By Josephine Walker
WASHINGTON (Reuters) – U.S. President Joe Biden’s public approval rating held steady at 40% in early August, with concerns about the economy souring Americans’ opinion of his performance despite falling inflation, according to a Reuters/Ipsos poll this week.
The three-day online poll, which asked Americans if they approve or disapprove of the way Biden is handling his job, matched the July reading of 40%.
Some 54% of respondents said they disapproved of the Democratic president’s performance and 6% were unsure or would not answer. The survey has a three percentage point margin of error.
The economy, unemployment and jobs remained Americans’ top concern with a fifth of respondents citing that as the most important problem facing the U.S. today. A full 60% of Americans, including one in three Democrats, said they disapproved of Biden’s handling of inflation.
Top Cabinet officials and Biden himself have begun to fan out to events across the country to try to highlight recent economic gains that the White House argues are evidence that what they call the “Bidenomics” agenda is working.
U.S. households have struggled with the most severe inflation in decades under Biden, though the rate of price increases has recently fallen sharply.

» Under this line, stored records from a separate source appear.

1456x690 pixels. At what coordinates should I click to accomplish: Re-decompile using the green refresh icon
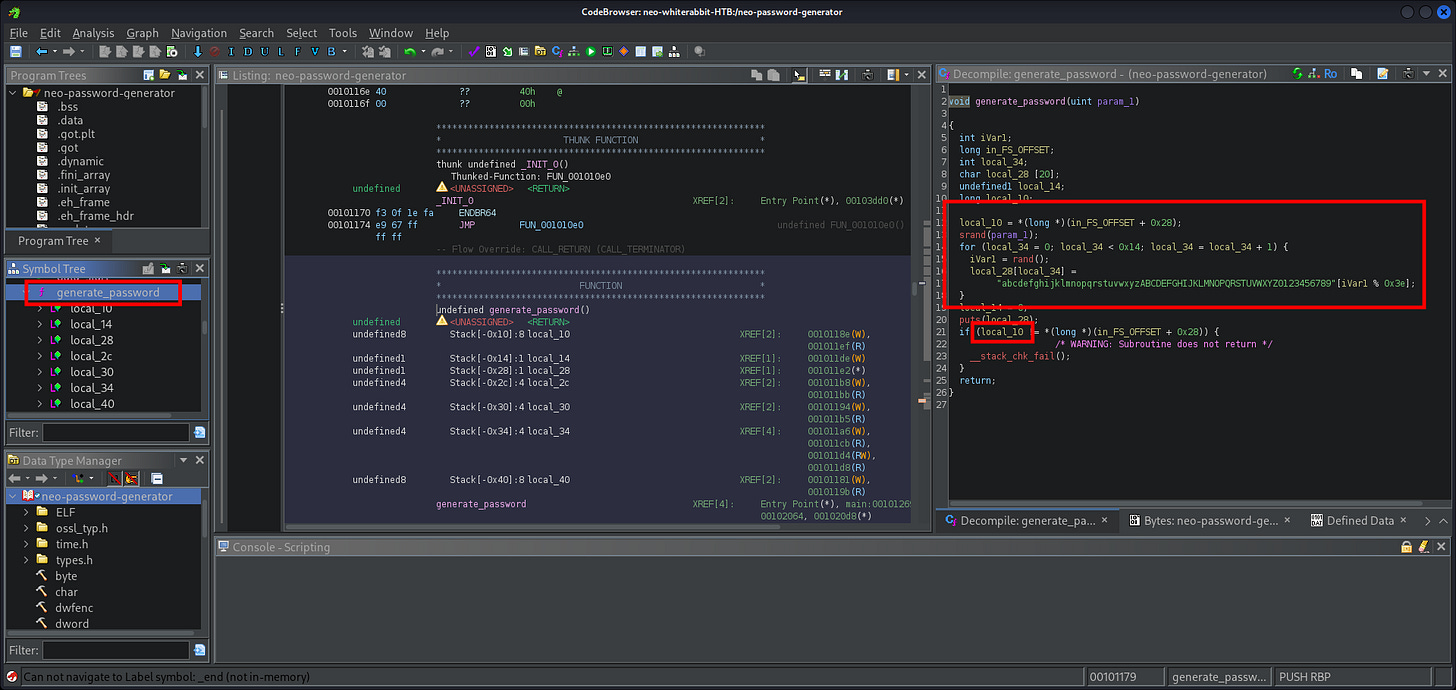tap(1298, 74)
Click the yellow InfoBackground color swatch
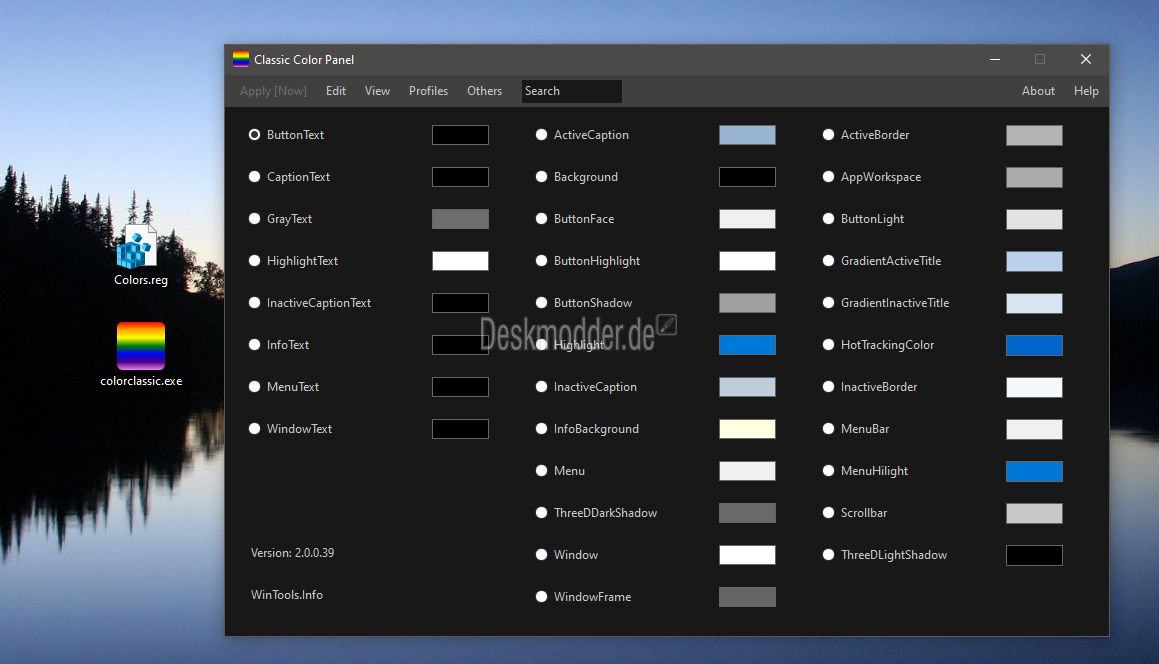The image size is (1159, 664). 747,429
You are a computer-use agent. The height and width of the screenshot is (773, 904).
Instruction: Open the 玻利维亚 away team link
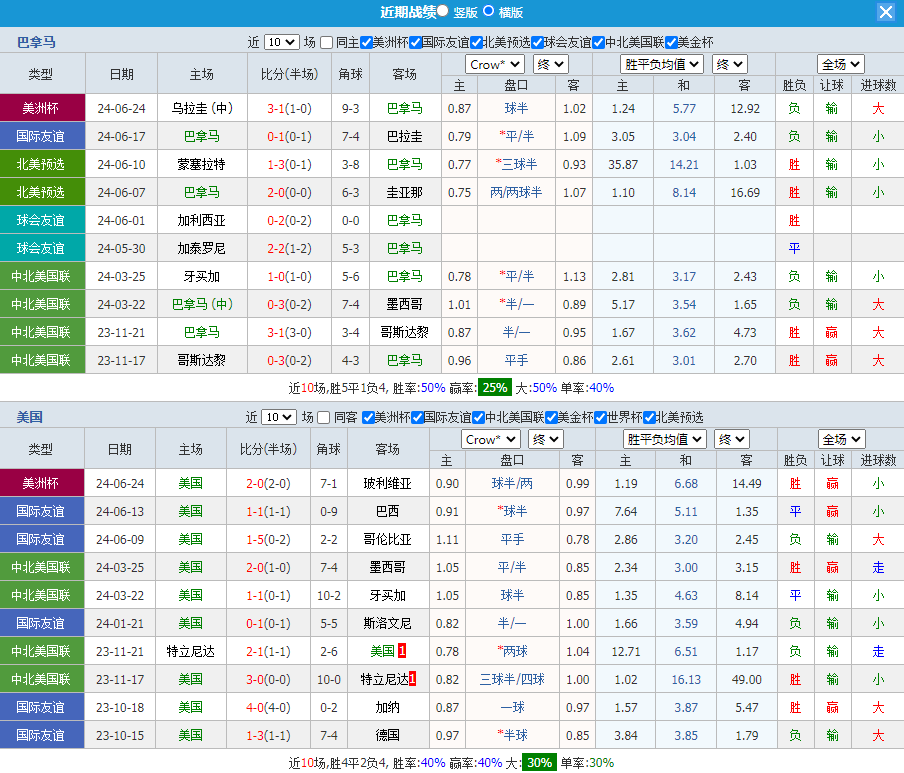(388, 483)
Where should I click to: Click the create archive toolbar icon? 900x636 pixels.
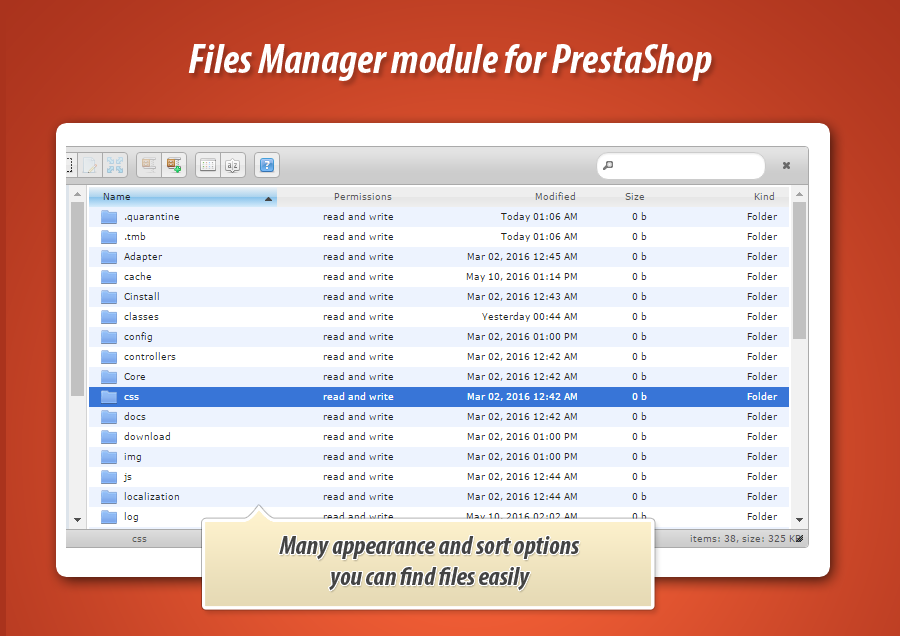point(174,165)
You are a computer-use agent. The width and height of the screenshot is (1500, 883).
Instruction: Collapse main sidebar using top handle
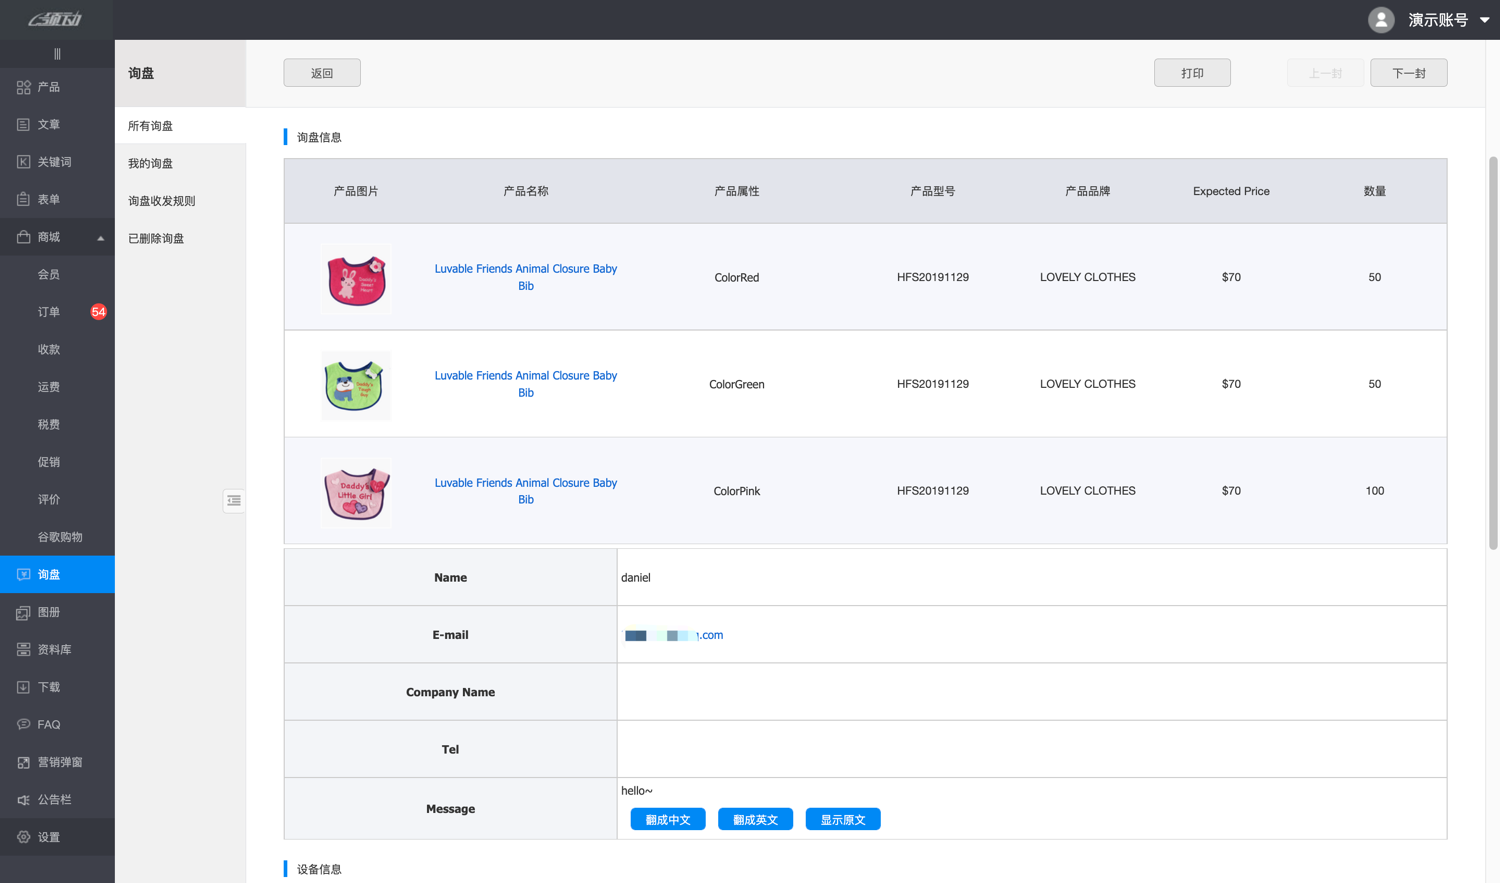click(x=57, y=54)
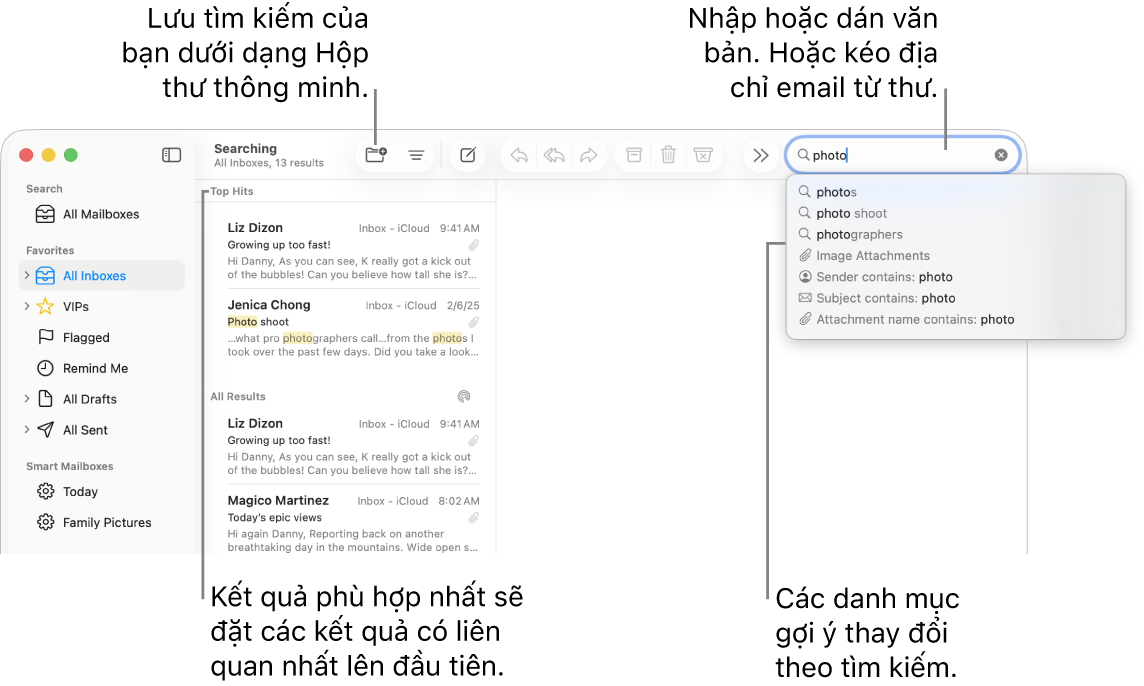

Economic growth has been modest but the unemployment rate has fallen to its lowest levels in decades.
A separate Reuters/Ipsos poll last week found that worries about the economy could cost Biden support in the 2024 election, when he faces a likely rematch with Republican former President Donald Trump. One in five respondents who voted for Biden in 2020 said they weren’t sure who they would vote for this time.
The latest poll’s approval rating for Biden of 40% was just four points higher than the 36% lows he hit in mid-2022.
The survey had some heartening news for Democrats as well. With some Republican state-level officials pushing for increasingly hardline bans on abortion, the poll found that 81% of Americans oppose the idea of allowing states to criminally prosecute people who travel to other states for abortions. That included 68% of Republicans and 90% of Democrats.
Some 70% of Americans support requiring “ghost guns,” or firearms that are built from kits at home, to be given serial numbers and restricted to production by licensed manufacturers only, including 61% of Republicans. Biden’s administration is trying to rein in the sale of “ghost guns.”
The Reuters/Ipsos poll was conducted online, in English, Aug. 4-6 and collected responses from 1,032 adults, using a nationally representative sample.